2. Create the DataStage job to produce the HVL input file

This section describes the Jivaro usage of the WCC-provided HVL jobs as well as the jobs that were created in order to produce the HVL load file with the Jivaro legacy data.

The first step is to import the WCC DataStage project into a new project in DataStage. To accomplish this, the HVL instructions that were provided by WCC were followed.

The next step is to create a job sequence within DataStage to produce the single HVL input file containing the legacy data to be loaded into WCC.

To create the Jivaro job sequence, three tasks must be executed (see Figure 3 below):

  1. Create a parallel job called RetrieveAllCustomerData that produces a single output file for each record type/subtype required to represent the legacy Jivaro data.
  2. Using a job sequence stage call CMDtoMergeFiles, append the files into a single file.
  3. Create a second parallel job called FormatWCCInput to sort the single file into the order required by the HVL load job.

Once the single load file containing Jivaro legacy data is created, run the HVL job sequence provided by WCC to load the WCC repository.


Figure 3. Job sequence to produce the HVL input file
Job sequence to produce the HVL input file

I. Create the parallel job

Begin by creating a parallel job to retrieve the legacy data from Jivaro, transform that data as necessary, and store that transformed data in a series of flat files, one per record type/subtype (see Figure 4 below). As part of this job, you need to add lookup stages for the data elements that have to be translated from literals to code values. Then use a transform stage to parse the data into the individual record type/subtype formats that were identified as part of the mapping exercise. Design the transform stage to create a separate output link per record type/subtype, and where necessary, create multiple instances of a record type.


Figure 4. RetrieveAllCustomerData parallel job to retrieve legacy Jivaro data
RetrieveAllCustomerData parallel job to retrieve legacy Jivaro data

II. Create a single file

The output of the parallel job is 11 flat files, each with their own record layouts. These files need to be combined into a single file, which is then sorted in the second parallel job. It was found that the simplest way to merge all of the files into a single file is to use the Execute Command stage of a job sequence. This example is running on a Windows operating system, and the TYPE command is used within the Execute Command stage to append all of the files together (see Figures 5 and 6).


Figure 5. Beginning of the TYPE command
Beginning of the TYPE command

Figure 6. Target of the TYPE command is the file allFileInput
Target of the TYPE Command

While this approach is the simplest, it has a couple of drawbacks. First, the Execute Command issues a platform specific command. This needs to be tailored if running in an AIX environment. Second, parameters are not allowed in the Execute Command stage, so the path of each of the files had to be hardcoded. You'll notice in Figures 5 and 6 that the path of c:\dsland\src needs to be provided for each of the files being appended into the target file. If this job was to move to another DataStage server, this Execute Command stage would have to be modified to specify the correct path for each of the files.

[OBJECTIVE A]
Answer these questions from the DataStage excerpt, one per line:
(i) What is the name of the second parallel job, which sorts the single file into the order the HVL load job requires?
(ii) How many flat files does the first parallel job output?
(iii) Which command is used within the Execute Command stage to append the files together?
[OBJECTIVE B] Transcribe the DataStage excerpt between "The next step" and "a single file.", inclusive.

[GIVEN DATA]

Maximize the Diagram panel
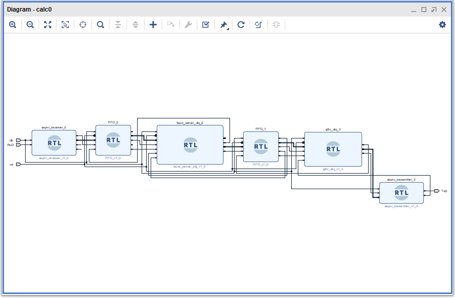Image resolution: width=455 pixels, height=298 pixels. [x=424, y=10]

[WORKED SOLUTION A]
(i) FormatWCCInput
(ii) 11
(iii) The TYPE command

[WORKED SOLUTION B]
The next step is to create a job sequence within DataStage to produce the single HVL input file containing the legacy data to be loaded into WCC.

To create the Jivaro job sequence, three tasks must be executed (see Figure 3 below):

  1. Create a parallel job called RetrieveAllCustomerData that produces a single output file for each record type/subtype required to represent the legacy Jivaro data.
  2. Using a job sequence stage call CMDtoMergeFiles, append the files into a single file.